Writing for the majority, Justice Anthony Kennedy said independent corporate spending does “not give rise to corruption or the appearance of corruption” and “influence over or access to elected officials does not mean that these officials are corrupt.”

According to the justices, corruption is defined only by a very specific quid pro quo.

Those who are dismissing the role of big corporate donors in the 2012 elections are making a similar misjudgment: Just because some of the most notorious big spenders, Sheldon Adelson and the Koch Brothers, didn’t win.

So the fact that Adelson, the Las Vegas mogul, and the Kochs, the energy magnates, couldn’t buy the election for Mitt Romney, means that the role of big money has been exaggerated, according to some analysts. “Spending by outside groups. it turns out,” the Washington Post reported, “was the dog that barked but did not bite.”

This isn’t the right way to view the 2012 election results, or the influence money has in our politics.
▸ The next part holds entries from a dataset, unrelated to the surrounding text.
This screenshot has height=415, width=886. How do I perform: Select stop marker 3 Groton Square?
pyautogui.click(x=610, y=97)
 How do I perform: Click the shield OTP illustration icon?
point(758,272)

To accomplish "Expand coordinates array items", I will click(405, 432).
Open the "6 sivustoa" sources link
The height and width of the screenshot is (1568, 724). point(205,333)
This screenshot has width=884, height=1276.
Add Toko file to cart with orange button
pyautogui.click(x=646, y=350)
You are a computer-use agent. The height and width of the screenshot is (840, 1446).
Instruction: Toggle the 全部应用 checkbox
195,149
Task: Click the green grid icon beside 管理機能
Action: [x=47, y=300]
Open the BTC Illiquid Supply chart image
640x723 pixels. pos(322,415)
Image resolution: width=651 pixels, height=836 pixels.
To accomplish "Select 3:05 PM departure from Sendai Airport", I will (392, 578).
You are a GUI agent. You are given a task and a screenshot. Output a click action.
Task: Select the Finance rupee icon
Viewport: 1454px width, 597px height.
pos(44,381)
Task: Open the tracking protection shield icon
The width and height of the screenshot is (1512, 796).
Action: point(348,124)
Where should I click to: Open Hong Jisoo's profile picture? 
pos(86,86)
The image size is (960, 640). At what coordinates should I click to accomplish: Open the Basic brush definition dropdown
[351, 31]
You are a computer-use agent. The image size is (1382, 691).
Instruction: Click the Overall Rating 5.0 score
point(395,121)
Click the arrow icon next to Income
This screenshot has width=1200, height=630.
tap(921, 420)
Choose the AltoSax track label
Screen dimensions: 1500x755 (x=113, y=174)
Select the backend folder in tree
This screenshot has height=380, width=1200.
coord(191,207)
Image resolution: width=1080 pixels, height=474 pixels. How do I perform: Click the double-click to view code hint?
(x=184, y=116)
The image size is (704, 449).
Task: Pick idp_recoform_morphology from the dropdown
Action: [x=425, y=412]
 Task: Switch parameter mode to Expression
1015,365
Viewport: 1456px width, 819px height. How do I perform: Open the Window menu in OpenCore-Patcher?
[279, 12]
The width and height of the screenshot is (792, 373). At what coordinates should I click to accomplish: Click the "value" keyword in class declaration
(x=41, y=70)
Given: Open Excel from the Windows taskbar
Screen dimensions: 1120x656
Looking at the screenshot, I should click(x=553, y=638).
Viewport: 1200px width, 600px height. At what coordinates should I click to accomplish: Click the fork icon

Rather than focus on who wins and who loses in a particular race, or whether a particular bill is passed or defeated, we need to examine whose interests benefit, especially over a long period of time.

That’s what those big donors are after – gains over the long term. For example, the financial industry fought for 20 years before it finally won repeal of Glass-Steagall, the Depression-era law that kept separate publicly-insured banking from riskier bank investing.

Most donors and politicians are more sophisticated than to offer flat-out bribes. Elected officials, donors and lobbyists long ago learned to speak in code they understand but sounds innocuous to the public. In the case of Glass-Steagall, the bankers and their backers didn’t say they wanted to make gajillions while leaving taxpayers on the hook for bailouts when the bankers’ bets went bad. No, what they talked about publicly was “modernizing” antiquated banking laws.

A more recent example is the work of the man who Los Angeles Times columnist Michael Hiltzik dubbed the “influential billionaire in national politics.” He’s not one of the Koch Brothers or Adelson. He’s former Nixon Commerce secretary and retired hedge fund mogul Pete Peterson, who has spent $457 million in the past 5 years in a campaign to convince the politicians and public that “entitlements” are in crisis and need to be cut. He has gathered around him leading politicians, intellectuals and corporate CEOs. What do all they share? The conviction that if there’s a problem with the federal budget, those who are most vulnerable economically should have to suffer to fix it.

That’s why we end up with our current debate and the “fiscal cliff” focused on the government deficit, not creating jobs and repairing the housing mess.

That’s why we end with a political debate that somehow manages to equate cuts to badly needed social programs for people still hurting from the recession with tax increases for the nation’s wealthiest.

Peterson isn’t focused on the result of one election or one skirmish in the battle over the safety net. He’s in it for the long haul.

As for Adelson, he is learning from his 2012 mistakes so he can invest his millions more successfully in pursuit of his anti-government agenda.

While President Obama has criticized the Citizens United ruling and supported a constitutional amendment to overturn it, neither he nor the Democrats are about do without their mega-donors and super-PACs in the meantime, nor are they about to make money in politics it a priority.

In this atmosphere, will the president keep his promises to fight for the interests of the middle class for increased economic security and better jobs?

The politicians’ chase for the big money is like the nuclear arms race of the 1950s and 60s between the U.S. and Russia, which both sides acknowledged was a disaster for their economies. Neither side was willing to give up. Meanwhile, more and more of the expensive, dangerous weapons were stockpiled. There’s an important difference, however: our politicians and corporate chieftains have grown fatter on the current money race in politics. The ones who are facing a dire threat  to our existence are the rest of us.